Tupac lived with his mother in New York until he was 13, when he moved to Baltimore with his mother. I learned pretty recently that Tupac lived 19 blocks away from me when we were both kids in Baltimore. We went to the same school, too, a few years apart. (That’s Roland Park Public, where Pac went to eighth grade and where I went to fourth and fifth, not the Baltimore School For The Arts, where a teenage Pac famously studied Shakespeare and befriended Jada Pinkett.) When I was an intern at the Baltimore City Paper a few years after Pac’s death, I fact-checked an article about the rare books room at the Enoch Pratt Free Library. In that room, amidst all the first editions and valuable manuscripts, you can find the handwritten lyrics of the first rap that Tupac ever wrote. When Pac first rapped, he called himself MC New York, and entered a library-sponsored rap contest. If I remember right, that first song is about staying in school.
Tupac did not stay in school. In 1988, the 17-year-old Tupac moved across the country with his mother to Marin City, in the Bay Area. Tupac had thrived in Baltimore, but his mother had serious problems with addiction, and ’80s Baltimore was not the right place for her. Soon after the move, Pac dropped out of high school and tried to make it as a rapper. Pac’s revolutionary pedigree was one of his big selling points, but his career took a turn when a manager set him up with the Oakland funk-rap group Digital Underground. (Digital Underground’s highest-charting single, the 1990 masterpiece “The Humpty Dance,” peaked at #11.) Digital Underground gave Pac a job as a roadie, then as a backup dancer and hypeman, and you can still find pictures of him dancing around onstage in a granny-style dressing gown and a shower cap.
2Pac made his on-record debut on “Same Song,” Digital Underground’s contribution to the soundtrack of the notoriously terrible Dan Aykroyd/Chevy Chase comedy Nothing But Trouble. Pac makes a cameo in the movie, too, and he really pops in his few seconds of screen time. In the “Same Song” video, Pac plays an African prince. The extremely silly video, which is full of ethnic stereotypes, has not aged terribly well, but Pac’s first onscreen appearance still has a charge to it.

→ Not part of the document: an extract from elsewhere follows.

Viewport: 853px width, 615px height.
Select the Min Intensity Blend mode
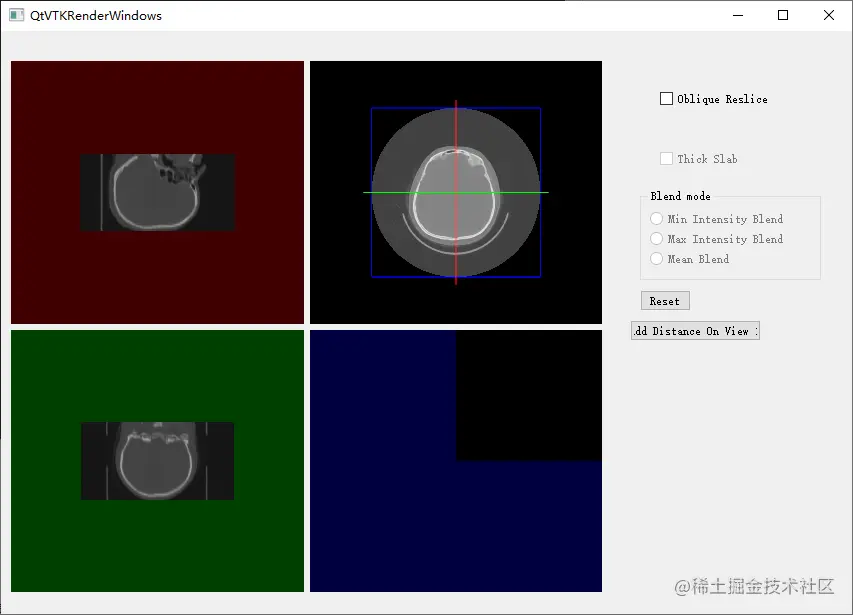point(656,219)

Digital Underground were on Tommy Boy, and group leader Shock G tried to convince the label to sign 2Pac. Tommy Boy passed. Instead, Pac made his way to the newly-launched Interscope, and he released his debut album 2Pacalypse Now in 1991. The album positioned Pac as a Shock G protege and as a political revolutionary in his own right. Early singles like “Trapped” and “Brenda’s Got A Baby” told bleak stories about Black Americans with few options in their lives. 2Pacalypse Now eventually went gold, but its singles missed the Hot 100. Instead, the album became famous after a teenager in Texas killed a state trooper. The teenager had a cassette copy of 2Pacalypse Now in his stolen car, and the trooper’s widow — and, eventually, Vice President Dan Quayle — blamed Pac for the shooting.

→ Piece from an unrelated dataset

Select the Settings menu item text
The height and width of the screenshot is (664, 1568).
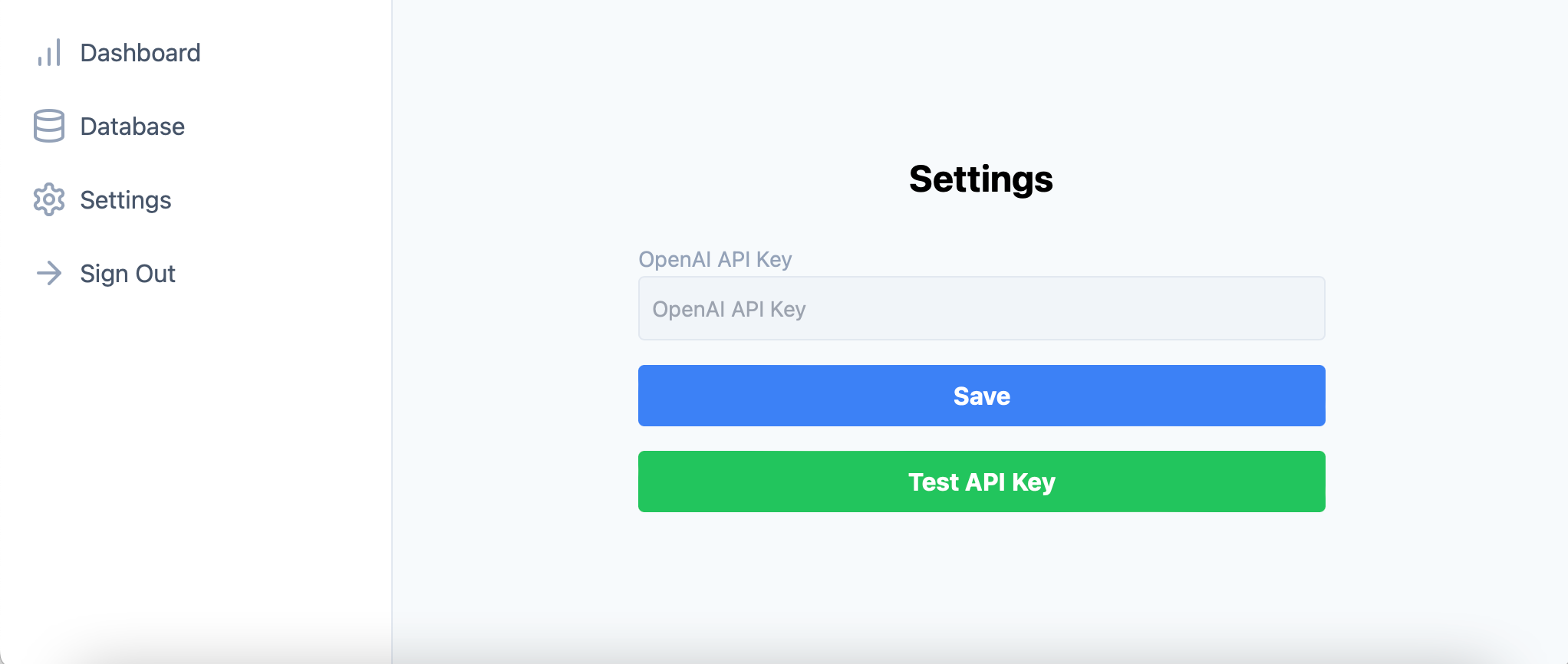click(125, 200)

2Pac scored his pop breakthrough in 1993, when he teamed up with Digital Underground’s Shock G and Money-B on the breezy, funky sex song “I Get Around.” Pac was almost absurdly good-looking, and he brought a sense of flirtatious ease to songs like “I Get Around,” which peaked at #11 on the Hot 100. Soon after, Pac made it to #12 with “Keep Ya Head Up,” a statement of solidarity with Black women. “I Get Around” and “Keep Ya Head Up” might seem like they should be diametrically opposed, but they never felt that way at the time. 2Pac always contained multitudes. He could rap about sex and violence and money and desperation and hate and love. Coming from him, it all sounded genuine.

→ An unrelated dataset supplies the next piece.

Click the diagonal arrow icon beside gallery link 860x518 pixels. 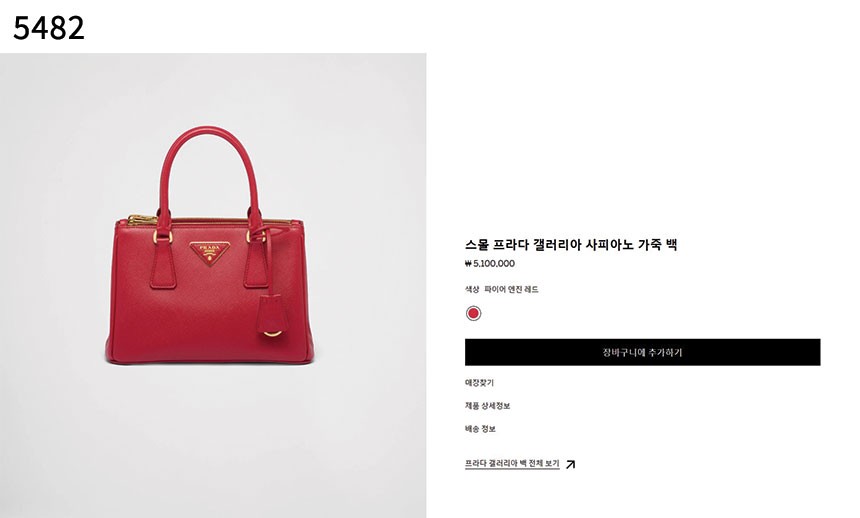pos(570,464)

By the time “I Get Around” and “Keep Ya Head Up” hit, Pac was already a movie star. Onscreen, Pac was always electric. He made for mesmerizing villains in 1992’s Juice and 1994’s Above The Rim, but he was also a charming romantic lead alongside Janet Jackson in 1993’s Poetic Justice. Even as he broke into Hollywood, though, Pac kept putting himself in violent situations. Depending on who you ask, Pac either quit or was fired from the 1993 movie Menace II Society, and he was later convicted of beating up co-director Allen Hughes. That same year, Pac was also arrested after he got into a gunfight with two off-duty cops in Atlanta. He actually shot and wounded both cops. He claimed self-defense, and prosecutors dropped all charges. This means that 2Pac shot cops and got away with it. In 1993, that made him a folk hero.
Pac became good friends with ascendant New York rapper Biggie Smalls, who was also coming up in the world. They recorded a few songs together, and their onstage freestyle at Madison Square Garden is the stuff of legend. But the friendship didn’t last. In 1993, Tupac and two other men were arrested for sexually assaulting a woman in a New York hotel room. A year later, while Pac was on trial for that assault, he went to New York’s Quad Studios to record a guest-verse. In the studio lobby, gunmen robbed Pac and his friends, and when Pac resisted, they shot him five times. Pac survived the shooting, and he came to believe that Biggie had set the robbery up. The resulting rivalry between the two of them mushroomed into the East Coast/West Coast feud, which became the dominant narrative in rap music in the late ’90s.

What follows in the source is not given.